Ayrancı’da varolan Kınacızade konağı restorasyona hazır

Yüzyıllarca pek çok medeniyetin önemli bir kenti olan Ankara, köklü geçmişi olduğu kadar köklü ailelere de sahip oldu. Son iki yüzyıl özellikle tiftik üretimi üzerinde dünyada bir numara olan kent, artan sof ticaretiyle de gelişti, zenginleşti. İhtişamlı konaklar, resmi binalar, camiler, kiliseler, okullar yapıldı. Sokaklar canlandı, güzelleşti. Demiryolunun gelmesiyle birlikte pek çok yabancı tüccarı da bünyesine çeken kentte hatırı sayılır aileler oluştu.
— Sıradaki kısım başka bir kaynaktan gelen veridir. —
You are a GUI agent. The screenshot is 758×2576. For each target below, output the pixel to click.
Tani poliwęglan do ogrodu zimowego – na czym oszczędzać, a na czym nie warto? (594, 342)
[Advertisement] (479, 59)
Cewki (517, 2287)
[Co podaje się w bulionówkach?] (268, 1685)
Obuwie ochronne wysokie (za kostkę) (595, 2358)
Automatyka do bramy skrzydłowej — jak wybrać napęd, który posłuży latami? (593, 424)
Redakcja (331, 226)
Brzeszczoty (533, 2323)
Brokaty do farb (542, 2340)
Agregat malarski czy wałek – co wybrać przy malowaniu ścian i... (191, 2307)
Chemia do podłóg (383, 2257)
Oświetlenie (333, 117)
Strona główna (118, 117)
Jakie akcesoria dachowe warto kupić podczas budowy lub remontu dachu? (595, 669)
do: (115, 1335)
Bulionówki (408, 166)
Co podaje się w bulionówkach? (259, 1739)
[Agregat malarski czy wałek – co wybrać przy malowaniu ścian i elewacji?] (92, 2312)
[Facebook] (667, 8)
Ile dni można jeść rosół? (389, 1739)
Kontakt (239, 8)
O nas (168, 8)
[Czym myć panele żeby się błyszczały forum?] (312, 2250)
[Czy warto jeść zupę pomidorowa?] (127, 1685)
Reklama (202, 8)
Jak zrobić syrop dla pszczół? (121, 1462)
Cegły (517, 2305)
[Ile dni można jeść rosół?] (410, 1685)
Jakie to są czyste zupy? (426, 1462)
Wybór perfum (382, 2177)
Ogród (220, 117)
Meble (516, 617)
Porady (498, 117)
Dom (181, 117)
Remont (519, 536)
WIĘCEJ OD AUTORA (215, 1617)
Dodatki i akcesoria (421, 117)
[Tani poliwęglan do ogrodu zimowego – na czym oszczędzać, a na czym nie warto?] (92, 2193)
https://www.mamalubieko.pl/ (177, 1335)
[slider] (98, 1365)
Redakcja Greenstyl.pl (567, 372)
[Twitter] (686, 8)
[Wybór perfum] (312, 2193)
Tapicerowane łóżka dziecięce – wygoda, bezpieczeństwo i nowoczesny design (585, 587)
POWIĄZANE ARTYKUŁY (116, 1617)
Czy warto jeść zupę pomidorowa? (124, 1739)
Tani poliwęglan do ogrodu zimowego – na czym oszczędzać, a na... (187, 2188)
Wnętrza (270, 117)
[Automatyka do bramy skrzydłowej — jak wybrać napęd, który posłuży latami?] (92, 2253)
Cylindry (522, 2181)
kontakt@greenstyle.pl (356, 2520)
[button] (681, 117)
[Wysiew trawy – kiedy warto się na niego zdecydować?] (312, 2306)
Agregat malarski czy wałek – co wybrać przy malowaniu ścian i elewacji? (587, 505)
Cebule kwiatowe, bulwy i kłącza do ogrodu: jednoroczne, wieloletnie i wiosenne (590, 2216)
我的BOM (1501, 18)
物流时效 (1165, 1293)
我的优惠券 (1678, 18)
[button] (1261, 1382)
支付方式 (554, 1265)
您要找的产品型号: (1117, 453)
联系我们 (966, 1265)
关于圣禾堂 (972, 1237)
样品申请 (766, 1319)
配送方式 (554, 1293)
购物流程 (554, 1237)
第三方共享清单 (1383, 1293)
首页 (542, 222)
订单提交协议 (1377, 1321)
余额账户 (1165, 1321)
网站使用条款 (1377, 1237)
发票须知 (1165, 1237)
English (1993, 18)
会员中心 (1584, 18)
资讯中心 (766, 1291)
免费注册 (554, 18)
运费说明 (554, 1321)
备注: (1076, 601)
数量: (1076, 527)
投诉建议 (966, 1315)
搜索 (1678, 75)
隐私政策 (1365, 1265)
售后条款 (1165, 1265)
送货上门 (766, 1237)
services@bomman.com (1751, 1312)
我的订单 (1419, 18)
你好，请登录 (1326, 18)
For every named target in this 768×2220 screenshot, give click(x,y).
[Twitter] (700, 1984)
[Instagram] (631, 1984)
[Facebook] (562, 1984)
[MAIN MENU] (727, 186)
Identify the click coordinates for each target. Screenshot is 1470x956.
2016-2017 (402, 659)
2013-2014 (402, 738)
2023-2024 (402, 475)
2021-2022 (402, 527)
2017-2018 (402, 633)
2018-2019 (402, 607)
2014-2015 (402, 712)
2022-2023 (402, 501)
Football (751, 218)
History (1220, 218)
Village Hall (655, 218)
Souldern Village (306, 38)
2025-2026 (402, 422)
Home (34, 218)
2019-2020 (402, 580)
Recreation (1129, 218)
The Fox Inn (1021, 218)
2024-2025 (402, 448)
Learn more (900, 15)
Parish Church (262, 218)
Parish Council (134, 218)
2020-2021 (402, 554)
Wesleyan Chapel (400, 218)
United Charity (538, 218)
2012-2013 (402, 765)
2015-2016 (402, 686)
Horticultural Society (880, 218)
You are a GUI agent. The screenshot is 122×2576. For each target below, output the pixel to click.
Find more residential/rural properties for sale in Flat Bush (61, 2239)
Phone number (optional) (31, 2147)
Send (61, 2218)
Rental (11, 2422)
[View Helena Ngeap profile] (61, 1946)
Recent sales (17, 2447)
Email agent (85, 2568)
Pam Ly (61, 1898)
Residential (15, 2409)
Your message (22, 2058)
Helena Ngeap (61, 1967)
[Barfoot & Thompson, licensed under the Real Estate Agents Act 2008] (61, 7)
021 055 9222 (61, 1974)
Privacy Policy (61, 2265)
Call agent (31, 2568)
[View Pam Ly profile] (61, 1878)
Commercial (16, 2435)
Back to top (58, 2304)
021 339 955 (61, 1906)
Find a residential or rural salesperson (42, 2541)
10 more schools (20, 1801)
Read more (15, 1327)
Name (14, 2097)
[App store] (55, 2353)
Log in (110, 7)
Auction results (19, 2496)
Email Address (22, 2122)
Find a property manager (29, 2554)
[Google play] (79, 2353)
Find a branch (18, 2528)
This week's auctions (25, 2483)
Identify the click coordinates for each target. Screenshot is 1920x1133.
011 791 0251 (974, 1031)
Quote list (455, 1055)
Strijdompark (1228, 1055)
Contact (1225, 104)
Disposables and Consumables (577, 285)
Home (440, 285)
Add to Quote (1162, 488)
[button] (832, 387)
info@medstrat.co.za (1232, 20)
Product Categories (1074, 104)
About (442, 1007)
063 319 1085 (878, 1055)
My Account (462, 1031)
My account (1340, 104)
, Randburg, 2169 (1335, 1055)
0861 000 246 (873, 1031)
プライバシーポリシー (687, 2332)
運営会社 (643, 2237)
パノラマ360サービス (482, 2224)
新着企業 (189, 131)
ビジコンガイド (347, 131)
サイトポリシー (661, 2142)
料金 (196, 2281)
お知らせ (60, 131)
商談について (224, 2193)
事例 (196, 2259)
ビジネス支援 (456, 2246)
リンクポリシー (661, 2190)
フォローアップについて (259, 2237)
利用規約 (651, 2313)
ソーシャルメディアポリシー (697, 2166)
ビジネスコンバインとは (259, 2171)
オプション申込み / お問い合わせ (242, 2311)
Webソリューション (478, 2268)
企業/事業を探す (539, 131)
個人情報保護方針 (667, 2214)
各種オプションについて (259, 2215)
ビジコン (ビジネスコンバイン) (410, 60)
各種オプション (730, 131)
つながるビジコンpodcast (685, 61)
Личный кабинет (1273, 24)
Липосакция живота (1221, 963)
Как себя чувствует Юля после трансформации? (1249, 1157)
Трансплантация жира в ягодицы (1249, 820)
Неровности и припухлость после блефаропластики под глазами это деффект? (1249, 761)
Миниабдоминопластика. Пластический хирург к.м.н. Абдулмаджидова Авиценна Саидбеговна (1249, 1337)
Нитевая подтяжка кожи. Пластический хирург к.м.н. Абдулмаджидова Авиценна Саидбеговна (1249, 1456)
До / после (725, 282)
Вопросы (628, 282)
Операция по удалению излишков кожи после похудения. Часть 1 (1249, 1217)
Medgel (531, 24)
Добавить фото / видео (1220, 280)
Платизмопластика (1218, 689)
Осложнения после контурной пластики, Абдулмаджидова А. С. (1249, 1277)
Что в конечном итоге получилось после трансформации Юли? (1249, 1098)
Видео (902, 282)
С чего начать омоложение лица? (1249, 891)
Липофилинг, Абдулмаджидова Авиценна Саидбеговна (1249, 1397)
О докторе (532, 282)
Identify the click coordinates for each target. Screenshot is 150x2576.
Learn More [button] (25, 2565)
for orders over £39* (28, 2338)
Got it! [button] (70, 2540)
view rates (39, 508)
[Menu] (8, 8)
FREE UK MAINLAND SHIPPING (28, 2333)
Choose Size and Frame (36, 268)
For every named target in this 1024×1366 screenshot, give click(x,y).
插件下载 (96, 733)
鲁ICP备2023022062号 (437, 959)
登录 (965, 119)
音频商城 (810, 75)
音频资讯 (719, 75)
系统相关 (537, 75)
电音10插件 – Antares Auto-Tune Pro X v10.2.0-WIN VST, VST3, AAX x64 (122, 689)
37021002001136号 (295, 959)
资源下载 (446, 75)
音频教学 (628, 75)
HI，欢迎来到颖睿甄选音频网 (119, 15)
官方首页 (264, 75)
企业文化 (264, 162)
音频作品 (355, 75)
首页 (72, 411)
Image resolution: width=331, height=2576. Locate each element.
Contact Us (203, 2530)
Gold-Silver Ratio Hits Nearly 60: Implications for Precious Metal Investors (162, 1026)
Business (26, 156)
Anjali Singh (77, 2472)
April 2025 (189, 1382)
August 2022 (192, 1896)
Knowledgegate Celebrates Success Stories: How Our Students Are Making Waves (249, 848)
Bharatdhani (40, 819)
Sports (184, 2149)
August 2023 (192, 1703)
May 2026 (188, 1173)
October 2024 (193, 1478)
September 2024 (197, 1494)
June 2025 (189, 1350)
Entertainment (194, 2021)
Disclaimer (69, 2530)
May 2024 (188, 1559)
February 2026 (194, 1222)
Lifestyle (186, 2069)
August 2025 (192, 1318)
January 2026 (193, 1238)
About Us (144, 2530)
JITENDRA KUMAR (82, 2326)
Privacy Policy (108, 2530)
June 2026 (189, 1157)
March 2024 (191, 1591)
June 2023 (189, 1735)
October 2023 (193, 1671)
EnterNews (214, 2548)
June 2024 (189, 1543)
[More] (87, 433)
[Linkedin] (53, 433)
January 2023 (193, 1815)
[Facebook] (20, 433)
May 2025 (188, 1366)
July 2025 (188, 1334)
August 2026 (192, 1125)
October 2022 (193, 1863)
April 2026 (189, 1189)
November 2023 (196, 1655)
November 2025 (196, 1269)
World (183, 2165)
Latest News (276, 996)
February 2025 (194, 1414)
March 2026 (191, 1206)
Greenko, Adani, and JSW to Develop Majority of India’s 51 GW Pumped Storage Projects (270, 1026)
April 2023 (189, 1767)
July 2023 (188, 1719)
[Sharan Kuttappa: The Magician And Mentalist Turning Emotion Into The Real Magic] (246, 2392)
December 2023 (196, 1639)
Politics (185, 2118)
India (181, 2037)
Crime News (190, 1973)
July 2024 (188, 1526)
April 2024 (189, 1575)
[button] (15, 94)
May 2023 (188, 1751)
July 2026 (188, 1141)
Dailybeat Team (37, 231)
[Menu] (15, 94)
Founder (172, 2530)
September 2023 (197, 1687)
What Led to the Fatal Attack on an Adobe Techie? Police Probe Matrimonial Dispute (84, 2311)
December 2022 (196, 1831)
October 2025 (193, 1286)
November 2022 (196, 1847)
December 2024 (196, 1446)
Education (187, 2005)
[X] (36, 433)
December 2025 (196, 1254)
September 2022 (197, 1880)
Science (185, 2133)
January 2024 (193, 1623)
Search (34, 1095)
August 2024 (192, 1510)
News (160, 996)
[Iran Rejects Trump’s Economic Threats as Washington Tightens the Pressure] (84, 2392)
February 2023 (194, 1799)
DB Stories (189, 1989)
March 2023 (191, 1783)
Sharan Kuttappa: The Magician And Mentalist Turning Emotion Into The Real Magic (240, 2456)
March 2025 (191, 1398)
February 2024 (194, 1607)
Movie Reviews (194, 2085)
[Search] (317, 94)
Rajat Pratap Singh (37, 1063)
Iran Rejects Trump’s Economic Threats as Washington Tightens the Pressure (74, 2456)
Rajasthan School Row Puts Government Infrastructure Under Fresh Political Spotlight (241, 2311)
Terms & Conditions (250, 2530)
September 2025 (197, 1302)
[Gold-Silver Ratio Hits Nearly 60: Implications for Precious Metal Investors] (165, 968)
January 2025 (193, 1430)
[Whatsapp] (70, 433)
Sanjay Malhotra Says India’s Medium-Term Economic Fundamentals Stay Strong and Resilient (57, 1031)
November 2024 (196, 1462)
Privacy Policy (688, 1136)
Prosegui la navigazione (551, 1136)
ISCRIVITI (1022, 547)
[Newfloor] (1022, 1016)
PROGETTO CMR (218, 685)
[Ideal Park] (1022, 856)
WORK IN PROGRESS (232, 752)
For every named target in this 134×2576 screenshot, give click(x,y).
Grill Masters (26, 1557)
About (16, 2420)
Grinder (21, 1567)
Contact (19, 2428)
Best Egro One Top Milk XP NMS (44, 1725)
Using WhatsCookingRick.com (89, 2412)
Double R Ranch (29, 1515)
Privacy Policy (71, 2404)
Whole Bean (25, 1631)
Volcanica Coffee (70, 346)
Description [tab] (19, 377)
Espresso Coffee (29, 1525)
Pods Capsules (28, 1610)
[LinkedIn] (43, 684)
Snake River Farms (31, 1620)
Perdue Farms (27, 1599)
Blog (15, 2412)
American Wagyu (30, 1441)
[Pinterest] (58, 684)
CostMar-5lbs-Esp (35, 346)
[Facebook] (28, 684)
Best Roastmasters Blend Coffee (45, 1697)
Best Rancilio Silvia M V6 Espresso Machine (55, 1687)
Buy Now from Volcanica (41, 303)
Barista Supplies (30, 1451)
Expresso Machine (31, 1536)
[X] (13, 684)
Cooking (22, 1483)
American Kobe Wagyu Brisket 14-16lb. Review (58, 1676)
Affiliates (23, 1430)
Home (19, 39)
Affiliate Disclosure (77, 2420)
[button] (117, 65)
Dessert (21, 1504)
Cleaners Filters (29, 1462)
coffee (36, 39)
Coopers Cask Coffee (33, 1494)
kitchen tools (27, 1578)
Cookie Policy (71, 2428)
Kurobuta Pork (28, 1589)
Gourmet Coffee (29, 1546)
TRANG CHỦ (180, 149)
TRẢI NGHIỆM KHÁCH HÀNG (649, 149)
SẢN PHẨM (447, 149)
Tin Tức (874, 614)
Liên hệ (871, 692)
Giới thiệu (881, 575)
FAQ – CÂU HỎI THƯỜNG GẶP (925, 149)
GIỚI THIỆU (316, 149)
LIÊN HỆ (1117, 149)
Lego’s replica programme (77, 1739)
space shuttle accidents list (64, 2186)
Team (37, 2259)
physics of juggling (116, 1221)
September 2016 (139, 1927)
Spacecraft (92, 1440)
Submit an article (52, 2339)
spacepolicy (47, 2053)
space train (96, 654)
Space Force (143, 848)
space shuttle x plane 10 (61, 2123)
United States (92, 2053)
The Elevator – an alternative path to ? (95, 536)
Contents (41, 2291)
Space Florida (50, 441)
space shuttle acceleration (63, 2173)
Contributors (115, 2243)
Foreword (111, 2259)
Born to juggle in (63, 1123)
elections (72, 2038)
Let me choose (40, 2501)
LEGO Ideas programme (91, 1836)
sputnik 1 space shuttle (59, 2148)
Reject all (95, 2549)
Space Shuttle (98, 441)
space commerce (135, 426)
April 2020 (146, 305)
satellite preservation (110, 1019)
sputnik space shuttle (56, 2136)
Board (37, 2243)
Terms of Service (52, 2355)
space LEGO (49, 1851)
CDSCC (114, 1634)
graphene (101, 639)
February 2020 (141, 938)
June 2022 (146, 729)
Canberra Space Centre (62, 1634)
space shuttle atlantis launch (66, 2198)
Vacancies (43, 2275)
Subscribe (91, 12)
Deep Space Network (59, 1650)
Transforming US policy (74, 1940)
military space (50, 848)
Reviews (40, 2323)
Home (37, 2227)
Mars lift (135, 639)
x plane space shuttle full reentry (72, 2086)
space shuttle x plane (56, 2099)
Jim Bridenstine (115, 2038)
Fakat bu canlılık 1. Dünya Savaşını takip eden yıllarda yerini huzursuzluğa ve ayrışmalara bırakmaya başladığında, kent geri dönüşü olmayan acılar, sürgünler, ölümlerden yakasını kurtaramayacaktı uzun süre. Ve bir yangın o ihtişamı unutturmak istercesine günlerce yaktı, kavurdu sokakları. Eşsiz bir tarih küllerin içinde savrulup gitti. Yüzyılların içinden süzülüp gelen Ankara’nın renkleri artık kül grisine dönmeye mahkum bırakılmıştı.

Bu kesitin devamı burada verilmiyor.